---------- Información proporcionada

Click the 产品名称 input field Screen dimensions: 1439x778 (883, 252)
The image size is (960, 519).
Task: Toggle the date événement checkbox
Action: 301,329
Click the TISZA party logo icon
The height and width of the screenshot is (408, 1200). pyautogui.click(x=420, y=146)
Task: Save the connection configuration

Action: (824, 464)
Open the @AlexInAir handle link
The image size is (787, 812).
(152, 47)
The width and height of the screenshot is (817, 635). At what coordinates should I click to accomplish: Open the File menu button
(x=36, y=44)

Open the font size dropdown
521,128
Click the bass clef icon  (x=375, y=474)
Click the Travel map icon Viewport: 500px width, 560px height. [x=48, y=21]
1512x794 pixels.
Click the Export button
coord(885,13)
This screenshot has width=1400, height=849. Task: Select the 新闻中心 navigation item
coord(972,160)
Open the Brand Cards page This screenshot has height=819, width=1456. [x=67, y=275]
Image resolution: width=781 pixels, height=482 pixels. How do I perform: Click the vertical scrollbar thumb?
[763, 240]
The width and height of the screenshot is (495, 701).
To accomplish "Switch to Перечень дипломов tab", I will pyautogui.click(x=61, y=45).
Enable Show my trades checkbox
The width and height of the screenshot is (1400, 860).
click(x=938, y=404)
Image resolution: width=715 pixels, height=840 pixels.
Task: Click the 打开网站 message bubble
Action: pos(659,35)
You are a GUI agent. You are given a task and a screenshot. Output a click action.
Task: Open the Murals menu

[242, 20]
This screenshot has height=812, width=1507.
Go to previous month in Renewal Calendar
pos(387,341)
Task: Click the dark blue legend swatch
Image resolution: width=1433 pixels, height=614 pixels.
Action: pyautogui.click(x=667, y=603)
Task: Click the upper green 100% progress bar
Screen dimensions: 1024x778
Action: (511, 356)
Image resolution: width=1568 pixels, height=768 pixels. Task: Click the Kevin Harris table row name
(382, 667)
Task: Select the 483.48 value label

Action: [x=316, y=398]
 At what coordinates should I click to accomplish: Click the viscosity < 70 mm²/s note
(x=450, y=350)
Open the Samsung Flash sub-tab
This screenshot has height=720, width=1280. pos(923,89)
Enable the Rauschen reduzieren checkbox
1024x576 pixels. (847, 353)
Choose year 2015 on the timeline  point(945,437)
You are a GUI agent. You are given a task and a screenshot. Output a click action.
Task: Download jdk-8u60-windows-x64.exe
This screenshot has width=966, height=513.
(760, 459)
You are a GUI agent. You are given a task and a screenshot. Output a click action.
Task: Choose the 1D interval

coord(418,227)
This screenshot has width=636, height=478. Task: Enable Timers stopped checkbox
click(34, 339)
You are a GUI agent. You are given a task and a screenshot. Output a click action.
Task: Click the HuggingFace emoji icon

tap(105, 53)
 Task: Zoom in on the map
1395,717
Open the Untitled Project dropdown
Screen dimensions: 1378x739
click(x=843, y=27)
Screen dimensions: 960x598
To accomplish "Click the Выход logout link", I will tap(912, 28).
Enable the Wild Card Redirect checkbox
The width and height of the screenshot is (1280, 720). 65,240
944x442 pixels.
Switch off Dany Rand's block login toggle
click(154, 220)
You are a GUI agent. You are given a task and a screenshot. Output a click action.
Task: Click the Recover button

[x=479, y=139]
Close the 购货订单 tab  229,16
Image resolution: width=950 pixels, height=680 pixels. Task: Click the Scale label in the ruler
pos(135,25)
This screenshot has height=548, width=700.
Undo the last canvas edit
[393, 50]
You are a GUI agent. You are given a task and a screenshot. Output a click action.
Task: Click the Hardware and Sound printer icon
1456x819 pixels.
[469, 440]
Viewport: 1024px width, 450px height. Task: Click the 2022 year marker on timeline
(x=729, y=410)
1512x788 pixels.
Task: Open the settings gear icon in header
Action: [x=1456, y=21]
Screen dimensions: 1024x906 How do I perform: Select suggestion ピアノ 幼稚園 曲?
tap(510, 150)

--------------------

▸ **Instrucción dada**: Copia las entradas desde el principio hasta la línea que contiene "(x=450, y=350)", ambas incluidas, y sustituye "Export" por "Import" sin cambiar nada más.

▸ **Resultado abajo**:
Click the 产品名称 input field Screen dimensions: 1439x778 (883, 252)
The image size is (960, 519).
Task: Toggle the date événement checkbox
Action: 301,329
Click the TISZA party logo icon
The height and width of the screenshot is (408, 1200). pyautogui.click(x=420, y=146)
Task: Save the connection configuration

Action: (824, 464)
Open the @AlexInAir handle link
The image size is (787, 812).
(152, 47)
The width and height of the screenshot is (817, 635). At what coordinates should I click to accomplish: Open the File menu button
(x=36, y=44)

Open the font size dropdown
521,128
Click the bass clef icon  (x=375, y=474)
Click the Travel map icon Viewport: 500px width, 560px height. [x=48, y=21]
1512x794 pixels.
Click the Import button
coord(885,13)
This screenshot has width=1400, height=849. Task: Select the 新闻中心 navigation item
coord(972,160)
Open the Brand Cards page This screenshot has height=819, width=1456. [x=67, y=275]
Image resolution: width=781 pixels, height=482 pixels. How do I perform: Click the vertical scrollbar thumb?
[763, 240]
The width and height of the screenshot is (495, 701).
To accomplish "Switch to Перечень дипломов tab", I will pyautogui.click(x=61, y=45).
Enable Show my trades checkbox
The width and height of the screenshot is (1400, 860).
click(x=938, y=404)
Image resolution: width=715 pixels, height=840 pixels.
Task: Click the 打开网站 message bubble
Action: pos(659,35)
You are a GUI agent. You are given a task and a screenshot. Output a click action.
Task: Open the Murals menu

[242, 20]
This screenshot has height=812, width=1507.
Go to previous month in Renewal Calendar
pos(387,341)
Task: Click the dark blue legend swatch
Image resolution: width=1433 pixels, height=614 pixels.
Action: pyautogui.click(x=667, y=603)
Task: Click the upper green 100% progress bar
Screen dimensions: 1024x778
Action: (511, 356)
Image resolution: width=1568 pixels, height=768 pixels. Task: Click the Kevin Harris table row name
(382, 667)
Task: Select the 483.48 value label

Action: [x=316, y=398]
 At what coordinates should I click to accomplish: Click the viscosity < 70 mm²/s note
(x=450, y=350)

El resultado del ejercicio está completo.